Le jeune couple s’engagea dans l’entrée, précédé par le notaire. La visite peut commencer, déclara ce dernier en prenant l’allure d’un guide de musée : une belle entrée, avec à droite l’escalier menant aux étages, puis les « commodités », juste après la cuisine, à gauche, dans l’ordre, salon, salle à manger, quelques meubles, non pas anciens, mais plutôt des anciens meubles ! Un vieux tapis miteux, les papiers peints bien défraîchis, pas d’humidité comme on aurait pu le craindre.

En avant du salon, une large baie vitrée légèrement en surplomb, ouvrant sur la mer.

- Quelle vue ! s’exclamèrent en chœur Stéphane et Josette.

- N’est-ce pas ? acquiesça le notaire.

L’escalier craquait un peu, mais semblait solide. Un cabinet de toilette, trois chambres à l’étage, meublées également, la plus grande donnant sur la mer, un petit balcon de bois. Josette ouvrit la porte-fenêtre, s’avança prudemment. Le balcon était encore solide. A sa droite, elle voyait les majestueuses falaises blanches, à gauche, Le Tréport.



- Waouh ! Viens voir, minou, comme c’est beau !

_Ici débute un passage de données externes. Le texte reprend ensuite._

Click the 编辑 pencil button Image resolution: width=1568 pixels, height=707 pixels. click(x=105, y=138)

Encore un étage, deux chambres, moins larges à cause de la pente du toit. Dans la première chambre face à la mer, une porte grise, fermée, Josette l’ouvre, elle ne comporte aucune ouverture hormis la porte. Pour tout mobilier : une table de bois blanc, et une chaise au cannage fatigué. Son mari la suit.

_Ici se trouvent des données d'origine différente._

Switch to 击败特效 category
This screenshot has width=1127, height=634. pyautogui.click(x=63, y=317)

- Quel pouvait être l’usage d’une telle pièce ?

- Je n’en sais trop rien, répondit maître Bournazieux, mais vous pourriez aisément en faire un « dressing », comme on dit aujourd’hui.

C’est à ce moment là que la sonnerie du portable de Stéphane se mit à sonner, lui jouant « Oh Susanna ». Il prit l’appareil.

- Allo ? Salut Eric… Oui, nous sommes à Mers, mais attend, ça passe très mal, il s’avança de deux pas, se retrouva dans la chambre.

- Ah ! Oui, c’est nettement mieux… Oui, oui, bon c’est ok, oui c’est ça à plus tard, ciao !

- C’était Eric

- Ben oui j’avais compris, répondit l’épouse.

Il retourna dans la petite pièce, et là son regard fut attiré par quelque chose qui brillait sous la table. Posant son portable sur la chaise, il se baissa et ramassa ce qui ressemblait à une pièce, puis la montra au grand jour.

- Faites voir, s’écria le notaire. Ah ! Ça, mais on dirait une « obole », vous savez cette pièce en argent, que les Grecs anciens mettaient dans la bouche des morts, afin qu’ils paient leur passage à Charon, le passeur du Styx, le fleuve des enfers. Je suis numismate, et je puis vous affirmer que cette antiquité vaut son pesant d’or ! Votre oncle était numismate ?

- Ben, j’sais pas, s’entendit répondre Stéphane.

La visite terminée, le notaire les reconduisit au Tréport. Tout au long du chemin, notre couple ne tarissait pas d’éloges : elle est belle, avec quelques travaux… Et puis je suis agent immobilier, travailler là ou ailleurs, ma femme est secrétaire trilingue et je crois savoir que les Anglais achètent beaucoup dans le coin, trouver du boulot ne devrait pas être un problème.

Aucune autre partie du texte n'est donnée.